28-06-2016

Un Gandhi de la política argentina

Por Marcos Aguinis (*) – Columna del diario La Nación

Cuando se cumplen 50 años del derrocamiento de este médico austero y honesto, su paso por la presidencia merece ser recordado tanto como su figura, que ha ido creciendo a medida que el país perdía el rumbo.


Marcos AguinisHace medio siglo, cuando un matón de las Fuerzas Armadas que ignoraba las instituciones de la democracia irrumpió a la cabeza de otros forajidos en la Casa de Gobierno para expulsar al presidente de la Nación llamado Arturo Illia, éste, con hidalguía ejemplar le reprochó: «Soy el comandante en jefe de las Fuerzas Armadas y usted un vulgar faccioso que usa sus armas y soldados para violar la ley».

§ **TAREA**
Transcribe de la columna sobre Illia todo lo que va desde "Cuando se cumplen" hasta "perdía el rumbo.", sin alterar nada. Los datos son un material independiente de la columna sobre Illia.

§ **DATOS PROPORCIONADOS**

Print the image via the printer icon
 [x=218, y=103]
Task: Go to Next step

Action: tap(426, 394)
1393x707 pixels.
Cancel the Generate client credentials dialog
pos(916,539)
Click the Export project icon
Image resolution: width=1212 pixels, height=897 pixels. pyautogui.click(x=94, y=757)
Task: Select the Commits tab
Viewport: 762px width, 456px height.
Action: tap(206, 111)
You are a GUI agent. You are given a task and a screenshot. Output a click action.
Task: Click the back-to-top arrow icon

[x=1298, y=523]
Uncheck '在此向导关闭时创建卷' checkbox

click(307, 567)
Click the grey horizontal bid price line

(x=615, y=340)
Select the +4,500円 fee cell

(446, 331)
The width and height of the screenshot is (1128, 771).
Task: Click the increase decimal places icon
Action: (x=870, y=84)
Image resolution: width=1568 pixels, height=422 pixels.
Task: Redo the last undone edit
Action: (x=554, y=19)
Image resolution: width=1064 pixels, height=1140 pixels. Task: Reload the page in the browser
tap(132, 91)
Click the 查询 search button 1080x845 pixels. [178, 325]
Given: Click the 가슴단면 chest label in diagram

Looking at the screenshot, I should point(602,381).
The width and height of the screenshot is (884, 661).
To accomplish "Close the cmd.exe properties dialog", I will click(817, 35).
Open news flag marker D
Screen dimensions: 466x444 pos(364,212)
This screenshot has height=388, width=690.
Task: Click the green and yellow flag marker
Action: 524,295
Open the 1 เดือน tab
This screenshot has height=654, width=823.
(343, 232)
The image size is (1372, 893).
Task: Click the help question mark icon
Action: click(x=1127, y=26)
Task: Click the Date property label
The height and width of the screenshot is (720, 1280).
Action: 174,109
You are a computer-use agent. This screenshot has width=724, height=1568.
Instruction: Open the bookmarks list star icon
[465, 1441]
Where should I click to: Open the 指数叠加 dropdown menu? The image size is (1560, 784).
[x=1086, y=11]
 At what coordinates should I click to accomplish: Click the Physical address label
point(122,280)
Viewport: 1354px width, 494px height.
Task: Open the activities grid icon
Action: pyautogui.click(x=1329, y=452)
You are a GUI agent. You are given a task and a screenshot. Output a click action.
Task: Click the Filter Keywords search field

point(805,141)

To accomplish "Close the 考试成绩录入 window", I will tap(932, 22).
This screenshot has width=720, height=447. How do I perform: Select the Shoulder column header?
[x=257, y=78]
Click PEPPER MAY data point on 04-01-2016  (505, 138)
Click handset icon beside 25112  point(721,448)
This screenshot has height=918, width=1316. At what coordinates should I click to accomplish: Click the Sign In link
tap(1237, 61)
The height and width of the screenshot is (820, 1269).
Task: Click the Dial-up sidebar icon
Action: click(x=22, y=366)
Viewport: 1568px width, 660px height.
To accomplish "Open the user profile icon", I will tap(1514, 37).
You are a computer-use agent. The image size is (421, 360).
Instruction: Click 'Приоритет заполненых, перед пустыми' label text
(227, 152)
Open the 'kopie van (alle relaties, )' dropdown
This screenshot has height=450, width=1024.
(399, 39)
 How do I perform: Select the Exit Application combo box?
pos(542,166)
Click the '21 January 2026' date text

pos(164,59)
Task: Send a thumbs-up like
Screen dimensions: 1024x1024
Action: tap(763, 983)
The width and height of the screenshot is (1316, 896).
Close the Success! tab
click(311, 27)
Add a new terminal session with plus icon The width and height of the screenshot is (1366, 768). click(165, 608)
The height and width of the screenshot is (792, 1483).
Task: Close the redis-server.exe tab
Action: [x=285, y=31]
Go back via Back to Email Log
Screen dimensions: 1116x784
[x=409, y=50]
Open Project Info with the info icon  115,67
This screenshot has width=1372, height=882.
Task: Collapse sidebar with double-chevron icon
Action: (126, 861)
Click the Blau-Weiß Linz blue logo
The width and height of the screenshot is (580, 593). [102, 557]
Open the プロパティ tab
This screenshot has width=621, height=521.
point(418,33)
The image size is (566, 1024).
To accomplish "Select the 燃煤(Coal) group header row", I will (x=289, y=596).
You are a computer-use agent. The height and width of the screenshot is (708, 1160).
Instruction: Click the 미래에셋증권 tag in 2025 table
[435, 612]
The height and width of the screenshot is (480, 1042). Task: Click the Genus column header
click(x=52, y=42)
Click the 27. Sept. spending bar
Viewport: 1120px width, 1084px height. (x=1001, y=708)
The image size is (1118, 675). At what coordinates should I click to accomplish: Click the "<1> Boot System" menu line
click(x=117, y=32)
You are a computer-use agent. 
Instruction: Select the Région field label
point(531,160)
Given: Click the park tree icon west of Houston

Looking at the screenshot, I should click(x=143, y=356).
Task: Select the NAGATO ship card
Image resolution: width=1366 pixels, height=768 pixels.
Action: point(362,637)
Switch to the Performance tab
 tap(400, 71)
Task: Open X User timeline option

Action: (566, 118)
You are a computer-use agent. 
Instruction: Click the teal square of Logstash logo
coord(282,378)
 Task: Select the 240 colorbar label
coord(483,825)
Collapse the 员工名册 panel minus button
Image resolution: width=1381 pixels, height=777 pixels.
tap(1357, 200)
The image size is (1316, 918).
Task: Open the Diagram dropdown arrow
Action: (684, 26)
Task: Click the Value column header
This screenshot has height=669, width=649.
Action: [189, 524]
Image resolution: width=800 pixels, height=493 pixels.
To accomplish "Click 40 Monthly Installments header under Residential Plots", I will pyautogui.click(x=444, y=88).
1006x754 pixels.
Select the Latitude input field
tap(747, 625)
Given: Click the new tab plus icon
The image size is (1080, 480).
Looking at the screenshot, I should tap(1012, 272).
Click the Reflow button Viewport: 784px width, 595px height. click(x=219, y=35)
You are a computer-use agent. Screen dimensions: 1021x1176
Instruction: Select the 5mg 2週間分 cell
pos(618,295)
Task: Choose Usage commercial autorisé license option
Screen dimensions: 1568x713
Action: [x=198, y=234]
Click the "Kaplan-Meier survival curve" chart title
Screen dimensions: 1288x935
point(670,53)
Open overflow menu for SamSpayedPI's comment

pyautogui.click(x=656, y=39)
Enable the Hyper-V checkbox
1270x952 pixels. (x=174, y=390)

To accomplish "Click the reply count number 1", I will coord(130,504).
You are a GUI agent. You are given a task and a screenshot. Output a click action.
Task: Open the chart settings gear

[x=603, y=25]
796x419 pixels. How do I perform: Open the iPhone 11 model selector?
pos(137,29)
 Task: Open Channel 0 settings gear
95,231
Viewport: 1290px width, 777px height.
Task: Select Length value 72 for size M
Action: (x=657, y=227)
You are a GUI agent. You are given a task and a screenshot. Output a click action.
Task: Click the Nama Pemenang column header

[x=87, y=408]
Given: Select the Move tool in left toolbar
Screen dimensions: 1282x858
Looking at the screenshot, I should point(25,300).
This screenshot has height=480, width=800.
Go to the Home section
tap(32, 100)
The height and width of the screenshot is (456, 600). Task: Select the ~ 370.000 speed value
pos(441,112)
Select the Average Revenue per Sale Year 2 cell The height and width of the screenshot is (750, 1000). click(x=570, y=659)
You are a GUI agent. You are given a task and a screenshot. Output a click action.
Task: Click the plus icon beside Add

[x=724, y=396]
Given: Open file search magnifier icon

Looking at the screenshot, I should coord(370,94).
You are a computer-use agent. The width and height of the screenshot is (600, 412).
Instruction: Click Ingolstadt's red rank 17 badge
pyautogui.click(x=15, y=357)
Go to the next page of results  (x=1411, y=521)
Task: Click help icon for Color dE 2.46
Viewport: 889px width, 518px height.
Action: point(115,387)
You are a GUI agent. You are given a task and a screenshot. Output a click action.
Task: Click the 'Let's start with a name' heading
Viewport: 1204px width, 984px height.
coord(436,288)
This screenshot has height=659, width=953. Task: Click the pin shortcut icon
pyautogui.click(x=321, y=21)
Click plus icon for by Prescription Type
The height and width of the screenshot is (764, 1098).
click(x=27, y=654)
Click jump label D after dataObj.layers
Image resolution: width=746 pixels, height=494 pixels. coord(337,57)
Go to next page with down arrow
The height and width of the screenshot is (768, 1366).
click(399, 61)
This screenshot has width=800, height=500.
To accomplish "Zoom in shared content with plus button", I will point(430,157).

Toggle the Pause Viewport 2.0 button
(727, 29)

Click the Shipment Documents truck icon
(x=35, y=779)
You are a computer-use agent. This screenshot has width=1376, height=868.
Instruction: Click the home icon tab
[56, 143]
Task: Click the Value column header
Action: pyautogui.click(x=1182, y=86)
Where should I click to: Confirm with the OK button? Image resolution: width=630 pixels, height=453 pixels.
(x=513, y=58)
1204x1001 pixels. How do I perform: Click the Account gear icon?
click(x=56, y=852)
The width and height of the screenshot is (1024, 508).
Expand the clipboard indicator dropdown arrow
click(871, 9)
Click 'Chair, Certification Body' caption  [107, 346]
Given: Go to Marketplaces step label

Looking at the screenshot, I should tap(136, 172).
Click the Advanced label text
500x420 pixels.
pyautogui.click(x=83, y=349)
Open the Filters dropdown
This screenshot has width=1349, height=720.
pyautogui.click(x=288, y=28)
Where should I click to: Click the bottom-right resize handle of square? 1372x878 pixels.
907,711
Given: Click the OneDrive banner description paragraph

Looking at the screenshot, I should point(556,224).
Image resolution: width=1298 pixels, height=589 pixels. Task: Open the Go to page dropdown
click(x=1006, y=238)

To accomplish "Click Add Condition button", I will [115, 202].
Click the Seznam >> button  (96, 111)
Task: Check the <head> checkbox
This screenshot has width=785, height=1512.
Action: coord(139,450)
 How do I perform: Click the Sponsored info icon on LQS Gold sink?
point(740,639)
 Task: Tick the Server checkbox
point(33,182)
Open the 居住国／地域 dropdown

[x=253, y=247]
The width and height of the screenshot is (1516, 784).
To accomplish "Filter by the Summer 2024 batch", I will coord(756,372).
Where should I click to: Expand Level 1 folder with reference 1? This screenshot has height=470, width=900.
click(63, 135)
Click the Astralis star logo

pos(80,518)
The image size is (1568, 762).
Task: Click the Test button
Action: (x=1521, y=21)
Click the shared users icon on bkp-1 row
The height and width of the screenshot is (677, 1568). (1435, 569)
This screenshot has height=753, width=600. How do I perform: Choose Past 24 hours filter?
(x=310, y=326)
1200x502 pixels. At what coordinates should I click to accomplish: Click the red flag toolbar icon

§ **RESPUESTA**
Cuando se cumplen 50 años del derrocamiento de este médico austero y honesto, su paso por la presidencia merece ser recordado tanto como su figura, que ha ido creciendo a medida que el país perdía el rumbo.